Now, depending on how this data is going to be analyzed (and even what statistical software you are using to analyze the data) you may want this data frame in either long (its current form) or wide format.

Between-Subjects ANOVA

Condition is not a between-subject variable in this sample data but if you have a between-subject variable or design, you will want to keep the column(s) for that variable(s) in long format.

Within-Subjects ANOVA

Condition is a within-subject variable in this sample data. Whether you want this variable in long or wide format depends on whether you will use R or JASP to analyze the data.

  • For R, you can keep it in long format

  • For JASP, you will need to restructure it to wide format

# load tidyr in setup section of script
library(tidyr)

# set criterion in setup section of script
rt_short_criterion <- 200
rt_long_criterion <- 5000

data_scores <- data_import |>
  mutate(RT = case_when(RT < rt_short_criterion ~ NA,
                        RT > rt_long_criterion ~ NA,
                        .default = RT),
         Accuracy = case_when(is.na(RT) ~ NA,
                              .default = Accuracy)) |>
  summarise(.by = c(ID, Condition),
            RT_mean = mean(RT, na.rm = TRUE),
            Accuracy_mean = mean(RT, na.rm = TRUE)) |>
  pivot_wider(id_cols = ID,
              names_from = Condition,
              values_from = c(RT_mean, Accuracy_mean),
              names_glue = "{Condition}.{.value}")

Use the small arrow ▸ at the end of the column names to see more columns

Correlation and Regression

For correlation and regression you will want to restructure the data to wide format (same as the code above).

If you have multiple data files from different measures or tasks, that you eventually want to merge into a single data frame for analysis, it is a good idea to add the measure or task name to the column names. That way when you merge the data you know which column corresponds to which task.

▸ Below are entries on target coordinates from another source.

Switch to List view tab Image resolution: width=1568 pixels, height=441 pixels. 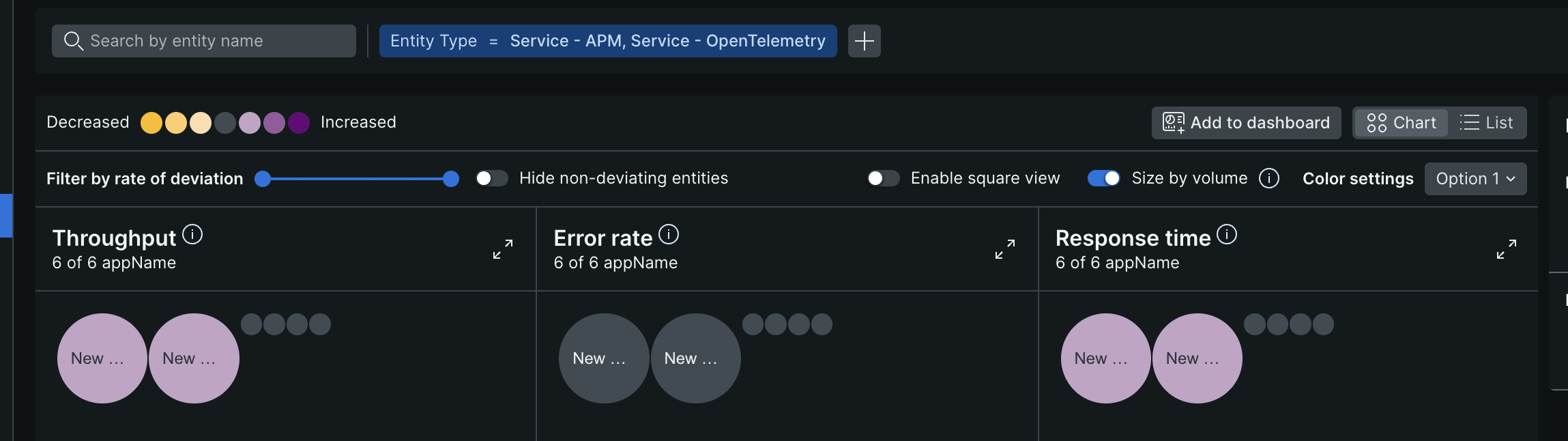pos(1487,123)
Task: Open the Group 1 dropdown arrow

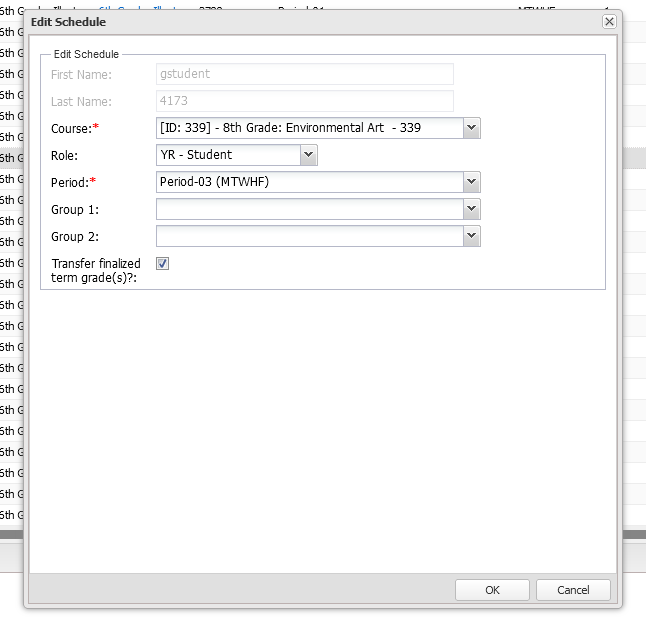Action: click(x=472, y=209)
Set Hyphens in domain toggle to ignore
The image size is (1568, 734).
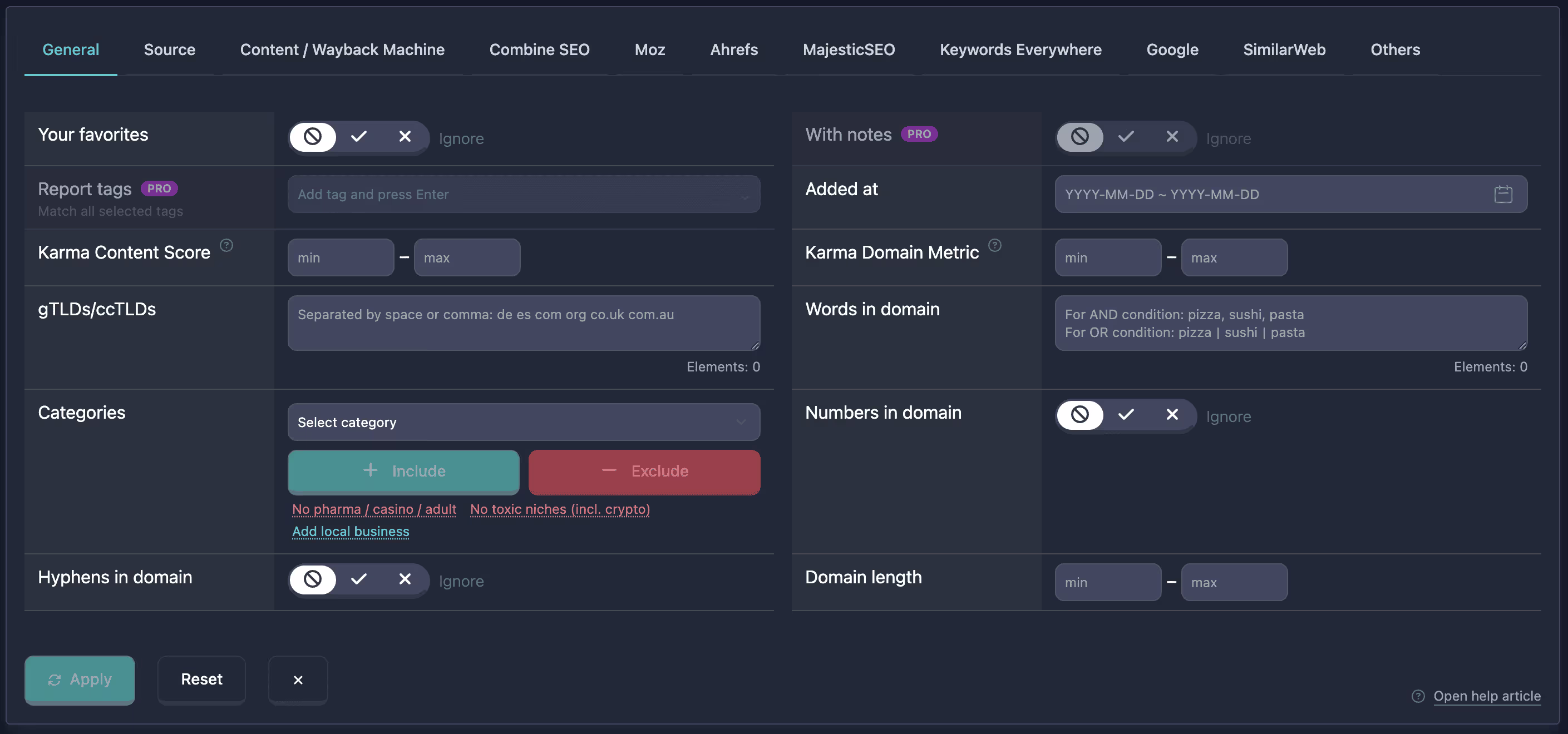click(313, 579)
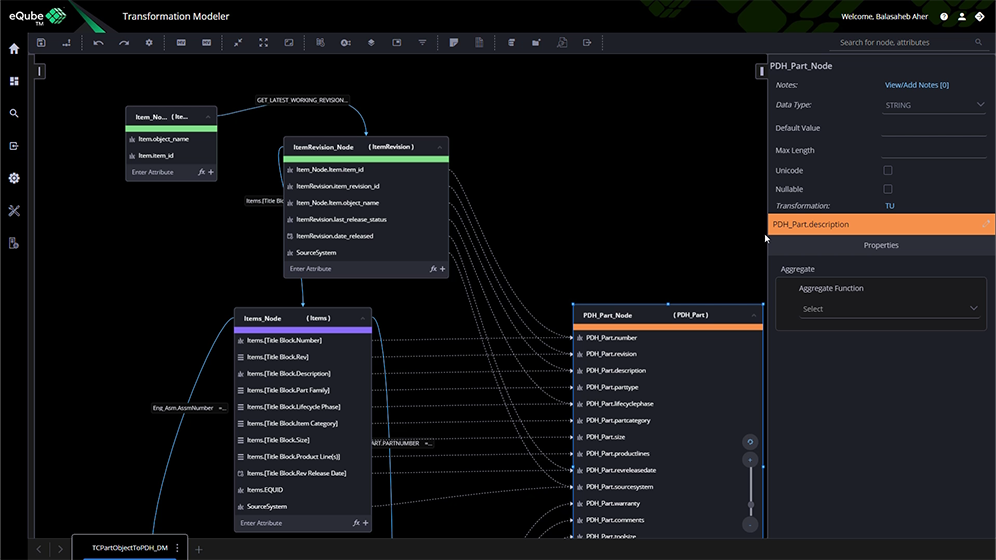Open the Data Type STRING dropdown

tap(934, 105)
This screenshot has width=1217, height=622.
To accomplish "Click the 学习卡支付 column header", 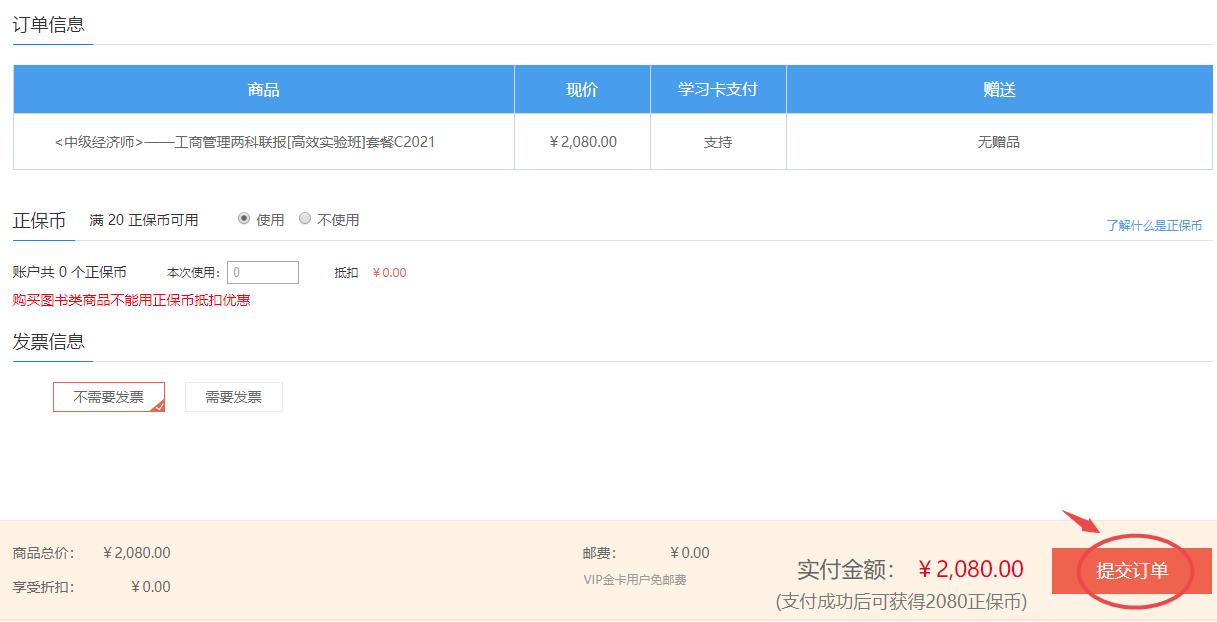I will click(718, 89).
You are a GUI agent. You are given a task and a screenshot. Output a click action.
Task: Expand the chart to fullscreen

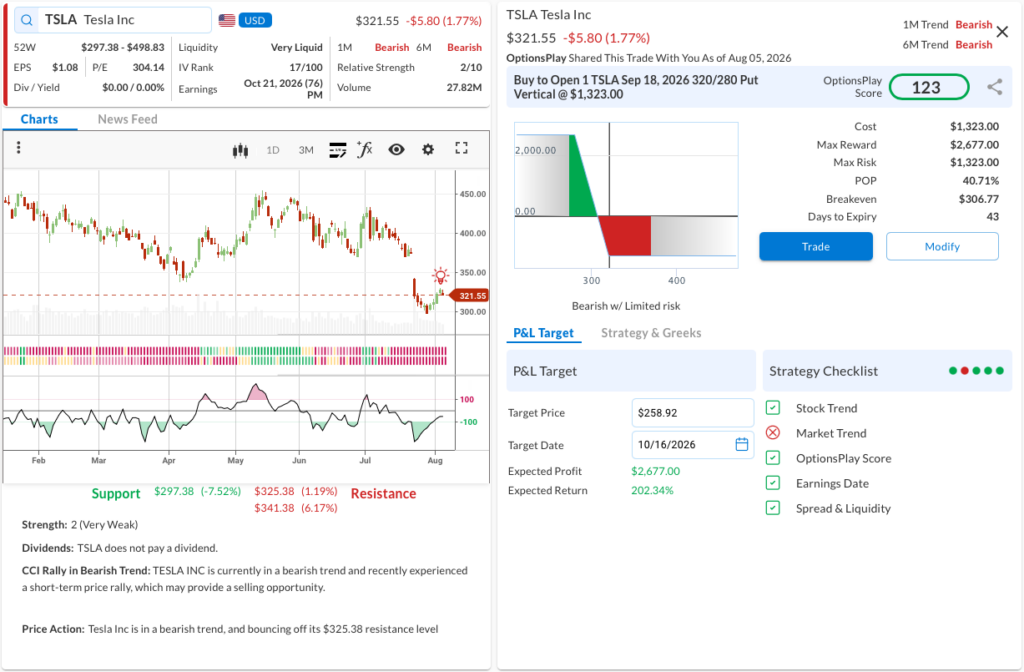tap(462, 148)
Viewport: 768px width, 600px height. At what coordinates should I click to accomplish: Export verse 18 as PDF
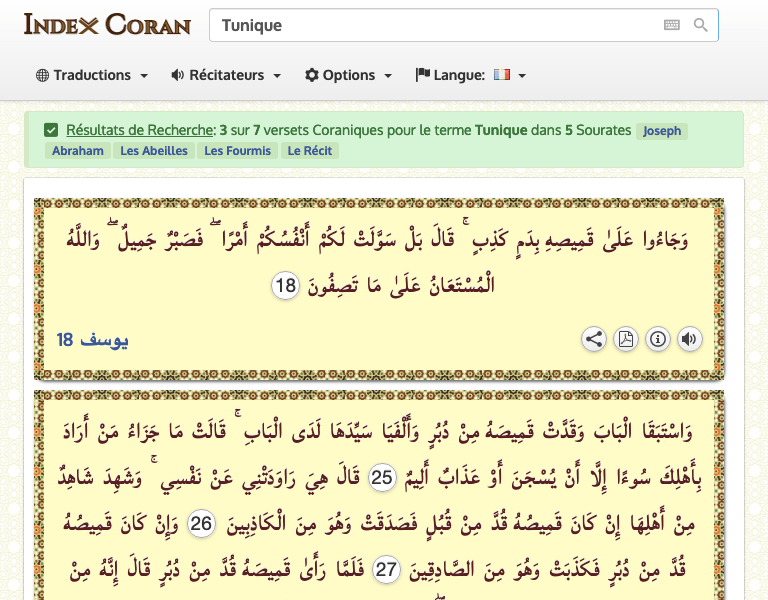pyautogui.click(x=625, y=339)
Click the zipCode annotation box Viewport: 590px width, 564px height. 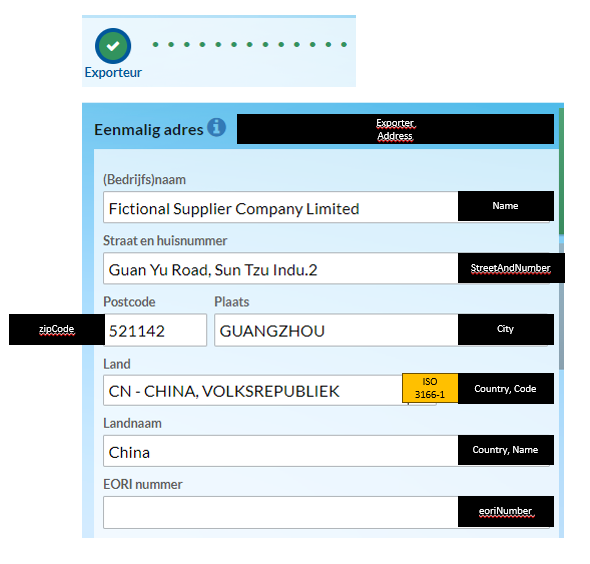click(57, 329)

# load tidyr in setup section of script
library(tidyr)

# set criterion in setup section of script
rt_short_criterion <- 200
rt_long_criterion <- 5000

data_scores <- data_import |>
  mutate(RT = case_when(RT < rt_short_criterion ~ NA,
                        RT > rt_long_criterion ~ NA,
                        .default = RT),
         Accuracy = case_when(is.na(RT) ~ NA,
                              .default = Accuracy)) |>
  summarise(.by = c(ID, Condition),
            RT_mean = mean(RT, na.rm = TRUE),
            Accuracy_mean = mean(RT, na.rm = TRUE)) |>
  pivot_wider(id_cols = ID,
              names_from = Condition,
              values_from = c(RT_mean, Accuracy_mean),
              names_glue = "TaskName_{Condition}.{.value}")

Use the small arrow ▸ at the end of the column names to see more columns

Save Data

Finally, you just need to save this scored data frame to a .csv file in your data or data/scored folder and use the name of the task/measure that it came from in the file name.

Set the output_dir and output_file in the setup section of the R script, and you should not need to modify this section at all.